::: GIVEN RECORDS

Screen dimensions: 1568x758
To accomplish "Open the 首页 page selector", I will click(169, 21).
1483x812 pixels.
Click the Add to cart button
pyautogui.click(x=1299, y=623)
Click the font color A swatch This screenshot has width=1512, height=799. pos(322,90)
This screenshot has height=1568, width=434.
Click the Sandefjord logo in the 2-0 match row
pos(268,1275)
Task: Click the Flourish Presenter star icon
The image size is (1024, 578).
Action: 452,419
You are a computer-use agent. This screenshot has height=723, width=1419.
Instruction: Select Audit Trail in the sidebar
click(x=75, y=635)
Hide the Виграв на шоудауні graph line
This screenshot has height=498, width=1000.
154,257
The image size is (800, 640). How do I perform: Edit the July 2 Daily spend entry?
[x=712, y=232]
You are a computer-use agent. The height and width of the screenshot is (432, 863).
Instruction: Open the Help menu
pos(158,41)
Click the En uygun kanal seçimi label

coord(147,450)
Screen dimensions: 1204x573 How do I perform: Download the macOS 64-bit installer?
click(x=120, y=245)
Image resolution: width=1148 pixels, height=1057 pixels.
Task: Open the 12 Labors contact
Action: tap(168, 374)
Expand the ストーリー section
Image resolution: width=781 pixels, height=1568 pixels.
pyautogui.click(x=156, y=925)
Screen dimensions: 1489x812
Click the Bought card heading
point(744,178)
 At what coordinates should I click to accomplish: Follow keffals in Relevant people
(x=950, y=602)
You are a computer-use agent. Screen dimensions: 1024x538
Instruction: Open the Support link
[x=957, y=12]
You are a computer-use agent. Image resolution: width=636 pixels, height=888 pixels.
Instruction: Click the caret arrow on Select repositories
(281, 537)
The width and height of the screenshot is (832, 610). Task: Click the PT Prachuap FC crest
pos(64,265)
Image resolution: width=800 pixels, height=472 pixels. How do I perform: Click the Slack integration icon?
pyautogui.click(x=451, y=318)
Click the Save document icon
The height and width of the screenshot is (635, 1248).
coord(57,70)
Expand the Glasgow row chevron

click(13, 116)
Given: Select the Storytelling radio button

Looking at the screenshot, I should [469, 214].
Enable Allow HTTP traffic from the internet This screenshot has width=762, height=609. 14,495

::::::

*WHAT IS EXPECTED*:
The lines from the start of the entries above through the line containing "You are a computer-use agent. This" are the ones to return, please; copy them exactly and include both ends.

*REPLY*:
Screen dimensions: 1568x758
To accomplish "Open the 首页 page selector", I will click(169, 21).
1483x812 pixels.
Click the Add to cart button
pyautogui.click(x=1299, y=623)
Click the font color A swatch This screenshot has width=1512, height=799. pos(322,90)
This screenshot has height=1568, width=434.
Click the Sandefjord logo in the 2-0 match row
pos(268,1275)
Task: Click the Flourish Presenter star icon
The image size is (1024, 578).
Action: 452,419
You are a computer-use agent. This screenshot has height=723, width=1419.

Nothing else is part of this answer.